[Dataset entries]
————

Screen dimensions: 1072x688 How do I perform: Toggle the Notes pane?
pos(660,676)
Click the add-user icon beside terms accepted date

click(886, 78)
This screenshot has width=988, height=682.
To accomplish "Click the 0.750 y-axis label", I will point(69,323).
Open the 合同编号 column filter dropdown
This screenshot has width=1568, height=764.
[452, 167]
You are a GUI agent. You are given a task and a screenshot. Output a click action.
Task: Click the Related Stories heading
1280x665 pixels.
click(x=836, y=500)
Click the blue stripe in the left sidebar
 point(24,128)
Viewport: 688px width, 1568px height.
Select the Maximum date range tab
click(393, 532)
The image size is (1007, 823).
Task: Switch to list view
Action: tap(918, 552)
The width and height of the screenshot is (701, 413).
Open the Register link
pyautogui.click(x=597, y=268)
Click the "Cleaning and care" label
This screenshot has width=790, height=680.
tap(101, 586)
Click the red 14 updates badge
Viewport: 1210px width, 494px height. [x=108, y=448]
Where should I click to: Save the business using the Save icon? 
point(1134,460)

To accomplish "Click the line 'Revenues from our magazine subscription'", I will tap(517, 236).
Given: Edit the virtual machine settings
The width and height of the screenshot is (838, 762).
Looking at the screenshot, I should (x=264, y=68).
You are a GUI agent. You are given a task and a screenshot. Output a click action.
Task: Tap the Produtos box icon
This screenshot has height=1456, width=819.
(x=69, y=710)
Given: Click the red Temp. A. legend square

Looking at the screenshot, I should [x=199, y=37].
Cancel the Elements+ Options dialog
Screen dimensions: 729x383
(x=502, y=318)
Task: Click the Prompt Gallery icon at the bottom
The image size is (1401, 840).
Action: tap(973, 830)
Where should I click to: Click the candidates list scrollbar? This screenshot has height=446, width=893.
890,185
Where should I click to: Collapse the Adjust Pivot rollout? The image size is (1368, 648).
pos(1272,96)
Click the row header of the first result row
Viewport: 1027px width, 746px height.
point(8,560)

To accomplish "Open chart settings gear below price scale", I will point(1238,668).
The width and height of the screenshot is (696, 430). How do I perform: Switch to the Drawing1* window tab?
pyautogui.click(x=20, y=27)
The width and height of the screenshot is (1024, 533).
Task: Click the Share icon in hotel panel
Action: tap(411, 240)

————

* **WORK TO COMPLETE**:
Copy the data once more. Leave nothing out.

* **ANSWER BELOW**:
Screen dimensions: 1072x688 How do I perform: Toggle the Notes pane?
pos(660,676)
Click the add-user icon beside terms accepted date

click(886, 78)
This screenshot has width=988, height=682.
To accomplish "Click the 0.750 y-axis label", I will point(69,323).
Open the 合同编号 column filter dropdown
This screenshot has width=1568, height=764.
[452, 167]
You are a GUI agent. You are given a task and a screenshot. Output a click action.
Task: Click the Related Stories heading
1280x665 pixels.
click(x=836, y=500)
Click the blue stripe in the left sidebar
 point(24,128)
Viewport: 688px width, 1568px height.
Select the Maximum date range tab
click(393, 532)
The image size is (1007, 823).
Task: Switch to list view
Action: tap(918, 552)
The width and height of the screenshot is (701, 413).
Open the Register link
pyautogui.click(x=597, y=268)
Click the "Cleaning and care" label
This screenshot has width=790, height=680.
tap(101, 586)
Click the red 14 updates badge
Viewport: 1210px width, 494px height. [x=108, y=448]
Where should I click to: Save the business using the Save icon? 
point(1134,460)

To accomplish "Click the line 'Revenues from our magazine subscription'", I will tap(517, 236).
Given: Edit the virtual machine settings
The width and height of the screenshot is (838, 762).
Looking at the screenshot, I should (x=264, y=68).
You are a GUI agent. You are given a task and a screenshot. Output a click action.
Task: Tap the Produtos box icon
This screenshot has height=1456, width=819.
(x=69, y=710)
Given: Click the red Temp. A. legend square

Looking at the screenshot, I should [x=199, y=37].
Cancel the Elements+ Options dialog
Screen dimensions: 729x383
(x=502, y=318)
Task: Click the Prompt Gallery icon at the bottom
The image size is (1401, 840).
Action: tap(973, 830)
Where should I click to: Click the candidates list scrollbar? This screenshot has height=446, width=893.
890,185
Where should I click to: Collapse the Adjust Pivot rollout? The image size is (1368, 648).
pos(1272,96)
Click the row header of the first result row
Viewport: 1027px width, 746px height.
point(8,560)

To accomplish "Open chart settings gear below price scale", I will point(1238,668).
The width and height of the screenshot is (696, 430). How do I perform: Switch to the Drawing1* window tab?
pyautogui.click(x=20, y=27)
The width and height of the screenshot is (1024, 533).
Task: Click the Share icon in hotel panel
Action: tap(411, 240)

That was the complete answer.